Once we ran the numbers together, it became obvious that buying at that price point would strangle his borrowing capacity and delay his second and third purchases for years. Instead, we presented a different path: lower the budget to around $750,000, buy in a high-growth market with stronger rental income, and use the extra cash flow and equity uplift to springboard into the next properties. He loved the logic, so we pivoted the search to Townsville, a market with powerful tailwinds from population growth, infrastructure spend, job creation and tight housing supply.
On the surface, Townsville’s growth already looked strong, but our research suggested there was still likely another 20–25% upside in the near term – enough to create meaningful equity for Ramit’s next purchase if things played out as expected.
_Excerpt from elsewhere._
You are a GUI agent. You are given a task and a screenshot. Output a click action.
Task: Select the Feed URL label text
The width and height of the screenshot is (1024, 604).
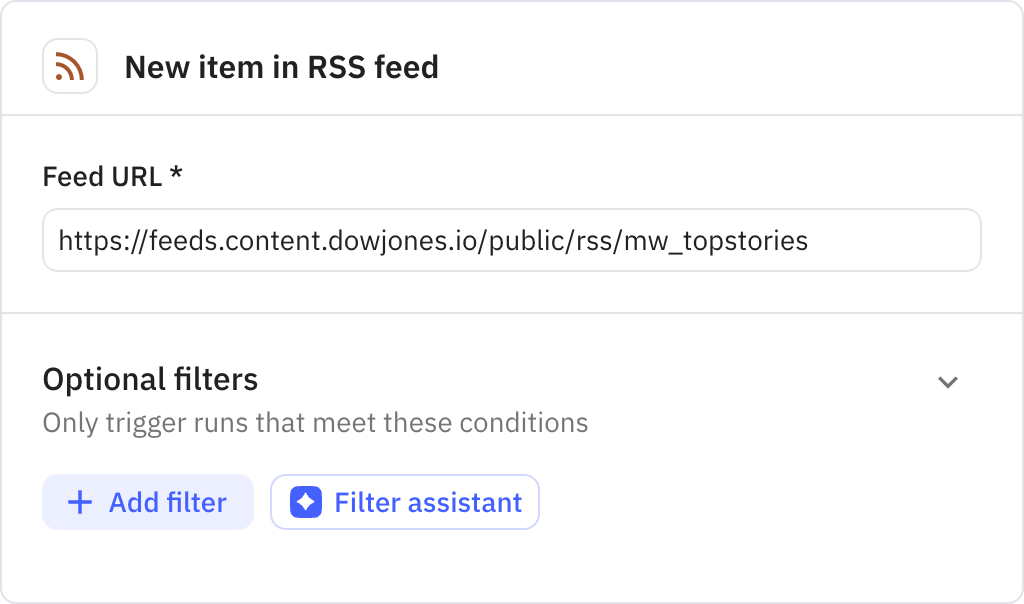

With that thesis in place, we focused on quality pockets like Idalia, an owner-occupier-heavy suburb with solid fundamentals and strong tenant appeal.
That’s where we found the right fit: a low-set brick, low-maintenance home with a very healthy rental return in Idalia. Competition was intense, but we moved quickly and decisively, which ultimately got us over the line. The result is an investment that works twice as hard for Ramit – delivering both growth potential and cash flow, and keeping his long-term goal of building a portfolio firmly within reach.